Does this library support single calls?

Currently, this library uses the Segment batch API endpoint, which is why you are able to set a queue limit on the config object before a method gets sent out as a request. You simply set the queueSize to 1 on config object to get the same effect for a message sending a single request.

What is the size limit of each request?

The size limit is 500k characters on the data body per request as noted on Segment batch API, which would be the parameters you’re using for each message (identify, track, screen, group, alias). The size limit takes precedence over the queue limit in determining when a request gets sent out.
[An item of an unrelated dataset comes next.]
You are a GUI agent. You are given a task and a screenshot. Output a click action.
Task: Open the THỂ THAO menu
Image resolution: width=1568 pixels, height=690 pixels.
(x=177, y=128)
So for example, in the case you add a track message that is just below 500k characters, then add a group message that tips the data size over 500k, the system will send out the message that has been queued before (track) and then queue in the next message (group) call. Single messages that are over 500k characters in size will be rejected from the library.

If you want to see how big your request is getting you can use set the debug property to true on the config object before initializing our library. This will output a log on how big each request is getting when you queue/send them out.

How can I see the logs for the library?

You can follow this guide to set your device into developer mode and this one to debug and surface logs out of your app. There are currently two levels of debugging which are “DEBUG” and “ERROR”.

Does the Roku library support device-mode integrations?

The Roku library only supports cloud-mode destinations. If you have a need for a device-mode integration in your Roku application contact us.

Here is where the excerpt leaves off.